→ **Reading passage**
-------------------------

At a time when the state is at increased risk of fire, heat, and drought due to climate change.

Covid Chronicles. Chapter 76: This Just In From Manitowoc

Read chapter 75 here
From Retiring Guy's postcard collection

Monday, October 19 , 2020

And now let’s take a side trip to Manitowoc. 

JoAnna’s sister Cindy currently works for Manitowoc County’s Aging and Disabilities Resource Center as coordinator of its Meals on Wheels program. Her territory includes a neighboring county to the north, Kewaunee, which apparently doesn’t have the staffing resources or political wherewithal to support its own program.

-------------------------

→ **Given data**
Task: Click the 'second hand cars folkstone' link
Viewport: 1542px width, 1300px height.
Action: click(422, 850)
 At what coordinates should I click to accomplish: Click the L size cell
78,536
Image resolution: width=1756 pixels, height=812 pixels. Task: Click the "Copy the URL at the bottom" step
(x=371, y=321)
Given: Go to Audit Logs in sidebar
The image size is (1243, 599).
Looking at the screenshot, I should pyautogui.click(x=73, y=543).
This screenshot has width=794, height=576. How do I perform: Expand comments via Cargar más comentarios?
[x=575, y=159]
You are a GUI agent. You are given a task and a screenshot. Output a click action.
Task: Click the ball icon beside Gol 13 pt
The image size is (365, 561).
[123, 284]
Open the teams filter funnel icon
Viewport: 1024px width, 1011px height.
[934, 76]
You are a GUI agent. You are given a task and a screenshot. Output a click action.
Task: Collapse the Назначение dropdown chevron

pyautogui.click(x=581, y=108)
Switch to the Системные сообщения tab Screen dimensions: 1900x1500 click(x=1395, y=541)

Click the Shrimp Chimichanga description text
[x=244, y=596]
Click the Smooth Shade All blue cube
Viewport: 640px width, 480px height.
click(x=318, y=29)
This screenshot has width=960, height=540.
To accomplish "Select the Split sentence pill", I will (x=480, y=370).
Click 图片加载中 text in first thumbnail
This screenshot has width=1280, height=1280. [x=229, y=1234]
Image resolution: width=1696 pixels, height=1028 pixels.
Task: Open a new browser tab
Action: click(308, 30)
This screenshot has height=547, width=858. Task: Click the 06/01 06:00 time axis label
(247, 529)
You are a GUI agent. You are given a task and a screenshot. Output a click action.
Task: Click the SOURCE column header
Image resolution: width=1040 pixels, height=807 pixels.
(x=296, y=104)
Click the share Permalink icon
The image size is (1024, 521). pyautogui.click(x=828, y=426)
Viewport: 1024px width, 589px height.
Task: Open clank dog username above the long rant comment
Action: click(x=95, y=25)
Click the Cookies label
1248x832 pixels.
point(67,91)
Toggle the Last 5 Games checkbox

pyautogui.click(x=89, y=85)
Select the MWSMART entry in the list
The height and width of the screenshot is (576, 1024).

-------------------------

→ **Your objective**
List every hazard that the Covid Chronicles excerpt says the state is at increased risk of because of climate change.

→ **Response to the exercise**
Fire, heat, and drought.